Appendix A: Looking at the tinyllama fine-tuning code#

You can fine the tinyllama fine-tuning code here. It’s worth the time, at this phase of learning about fine-tuning, to read through it and learn about some of the approaches they use.

Let’s first take a look at the train() method. It begins by using the HFArgumentParser to configure the training arguments. Earlier, the training code defined a number of dataclasses for e.g. training arguments, data arguments, etc. HFArgumentParser provides an approach for parsing command line arguments directly into instances of these dataclass types. So instead of simply defining arguments in notebook cells, as we’ve been doing, this approach provides a structured way to parse command line arguments. And, indeed, the repo provides a shell script for running the fine-tuning script with a defined set of arguments.

The next major section of the training script is focused on preparing the data, using the make_data_module method defined earlier in the script. That method is set up to handle a few different potential fine-tuning data sources (slimorca is not included among them). It maps each of them to the expected format: an input string and an output string.

I found the handling of alpaca-formatted datasets instructive. The alpaca dataset includes instructions and optional inputs that follow a specified format. For examples with inputs, the format is:

Below is an instruction that describes a task, paired with an input that provides further context. Write a response that appropriately completes the request.

### Instruction:
{instruction}

### Input:
{input}

### Response:

The following code snippet in the TinyLlama repo handles this formatting (in the alpaca dataset, the inputs/outputs are not pre-formatted)

ALPACA_PROMPT_DICT = {
    "prompt_input": (
        "Below is an instruction that describes a task, paired with an input that provides further context. "
        "Write a response that appropriately completes the request.\n\n"
        "### Instruction:\n{instruction}\n\n### Input:\n{input}\n\n### Response: "
    ),
    "prompt_no_input": (
        "Below is an instruction that describes a task. "
        "Write a response that appropriately completes the request.\n\n"
        "### Instruction:\n{instruction}\n\n### Response: "
    ),
}

def extract_alpaca_dataset(example):
    if example.get("input", "") != "":
        prompt_format = ALPACA_PROMPT_DICT["prompt_input"]
    else:
        prompt_format = ALPACA_PROMPT_DICT["prompt_no_input"]
    return {'input': prompt_format.format(**example)}

We’re seeing some repeating patterns across training scripts (the examples so far in this repo and the TinyLlama code).
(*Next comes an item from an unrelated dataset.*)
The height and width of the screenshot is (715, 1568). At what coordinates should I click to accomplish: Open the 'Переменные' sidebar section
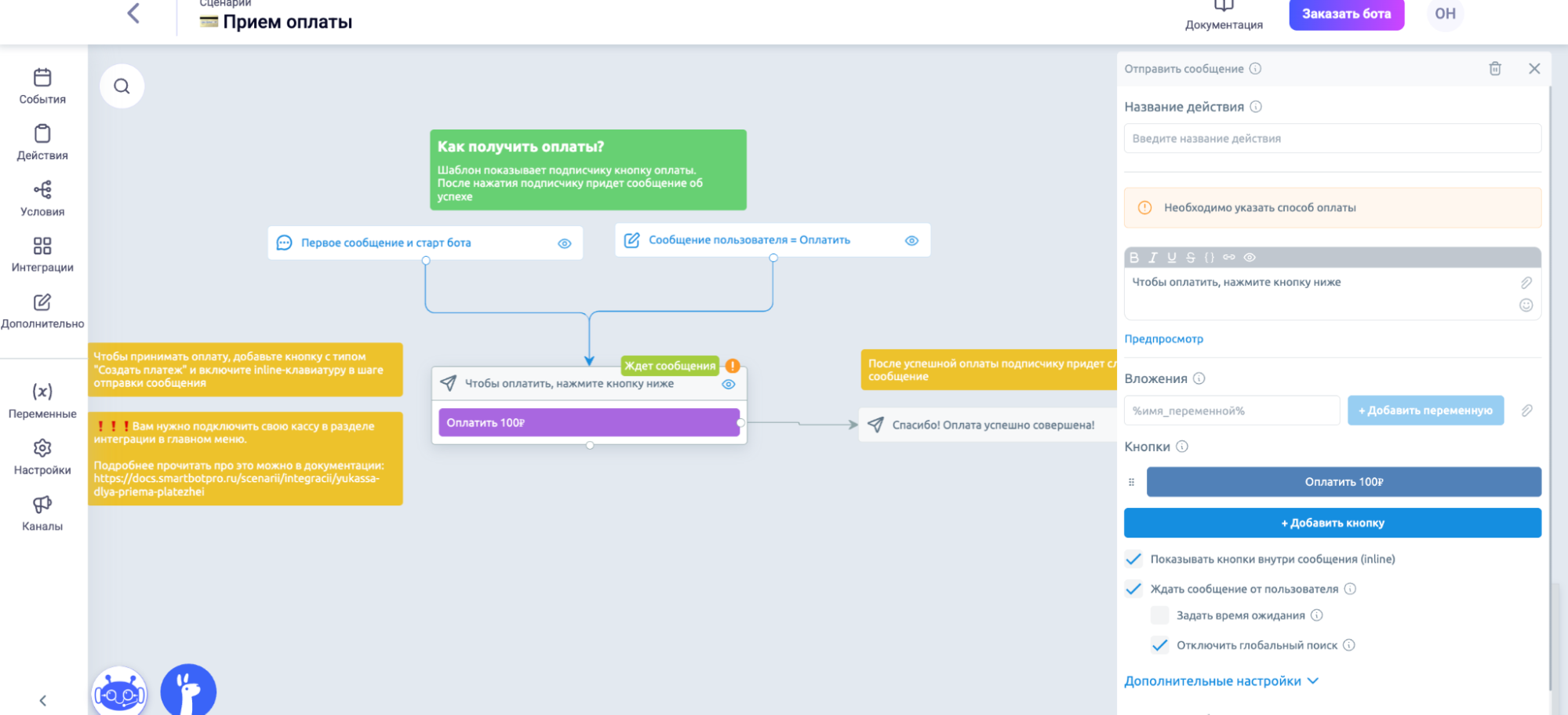[42, 400]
Each fine-tuning run so far requires the following:

  • process the data

  • set up training arguments

  • set up logging

An additional step, as we get to multi-gpu and multi-node setups, will be configuring devices and processses—-see the script.sh shell script from TinyLlama for an example, which uses accelerate launch, a helper command that makes it easier to launch training scripts on different hardware.

Appendix B: Resuming from a Checkpoint#

I made a few mistakes in terms of handling checkpoints. In one of those cases, I saved checkpoints and assumed a final model would also be saved. This was not the case. So I had a checkpoint at step 20,000 out of 29,000. In this case, instead of starting over, it made more sense to load the checkpoint and finish training. To do so with the Hugging Face trainer, we can:

  1. Load the desired model checkpoint with e.g.
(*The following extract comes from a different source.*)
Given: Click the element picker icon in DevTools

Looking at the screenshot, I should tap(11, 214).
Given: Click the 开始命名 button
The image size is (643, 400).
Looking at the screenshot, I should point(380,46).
model = AutoModelForCausalLM.from_pretrained(
    "/path/to/checkpoint-20000",
    torch_dtype=torch.bfloat16, 
    device_map="auto",
    attn_implementation="flash_attention_2"
)

Also make sure the tokenizer is loaded. 2. After configuring the trainer/training arguments as before, call trainer.train with the resume_from_checkpoint argument set to the desired checkpoint.

trainer.train(resume_from_checkpoint="/path/to/checkpoint-20000")

The training will then pick up at step 20,000. And then you can make sure to save the final model!